O governo e o sistema financeiro vão lançar um novo programa de renegociação de dívidas nos primeiros dias de maio. Intitulado Desenrola 2.0, ele deve durar até quatro meses e priorizar famílias de baixa renda com dívidas atrasadas.
A disponibilidade das negociações ocorrerá de forma gradual nas plataformas digitais e nas agências, conforme informações divulgadas pela imprensa. Ainda há pontos a serem harmonizados, mas o avanço é confirmado por fontes do mercado.
A proposta envolve consolidar todas as dívidas atribuídas a um CPF em uma nova linha de crédito para quitação, com descontos por faixas de renda, e o uso do Fundo Garantidor de Operações para baratear os juros.
Detalhes do programa
O ministro da Fazenda, Dario Durigan, afirmou que o programa pode oferecer descontos de até 90% para dívidas de cartão de crédito, cheque especial e crédito pessoal. A expectativa é facilitar o pagamento para famílias de menor renda.

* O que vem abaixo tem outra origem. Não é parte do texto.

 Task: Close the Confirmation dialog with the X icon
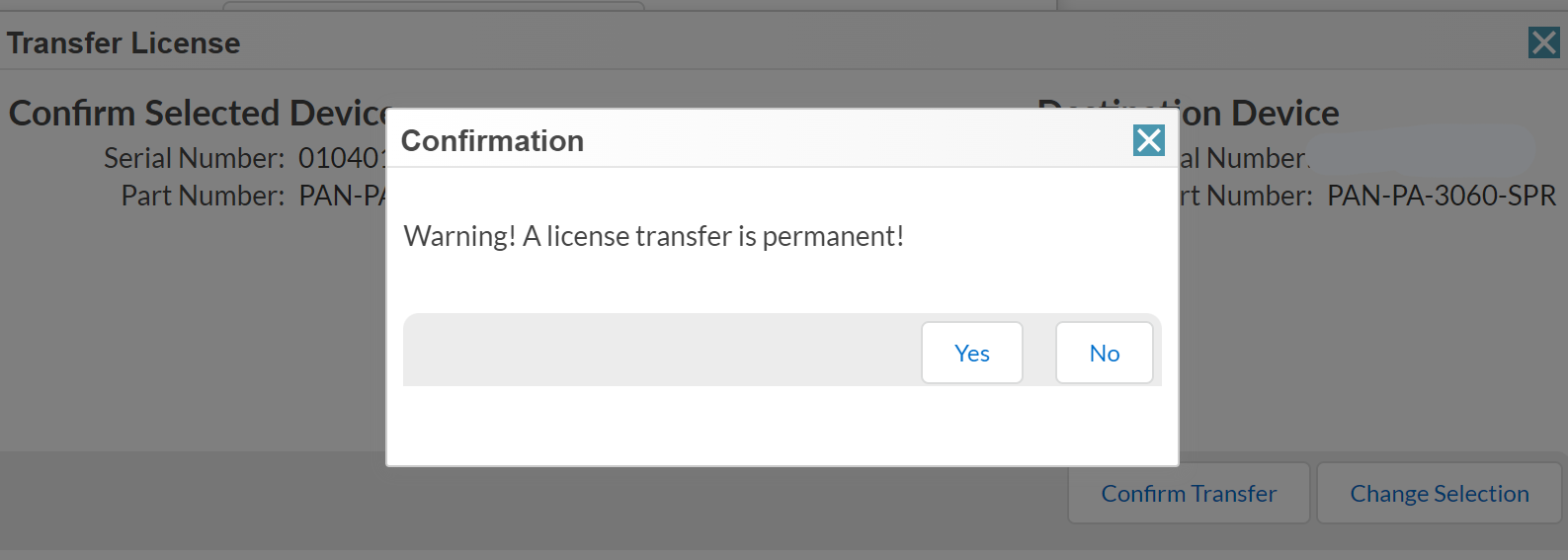pos(1148,140)
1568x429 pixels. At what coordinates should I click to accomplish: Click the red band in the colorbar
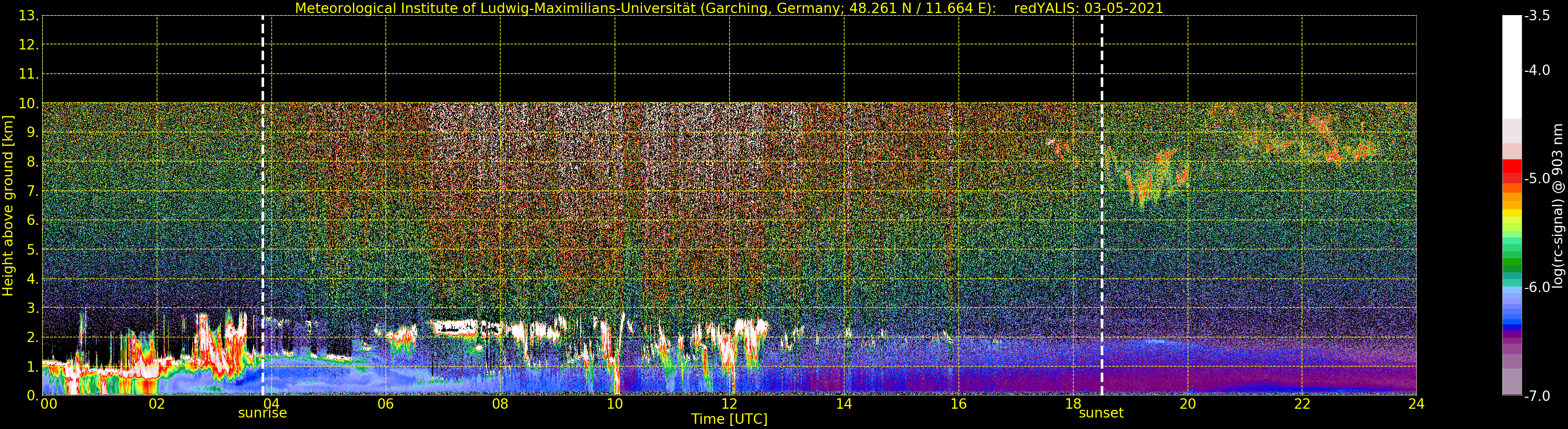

Bancos participantes preveem implementação gradual, com adaptação do desenho à realidade de cada instituição. O objetivo é ampliar o acesso a renegociação sem causar impactos abruptos no crédito.
O objetivo do governo é reduzir o estoque de dívidas atrasadas, evitar exclusões financeiras e manter o crédito ativo. As negociações seguem em curso, buscando consenso sobre regras e calendário de atuação.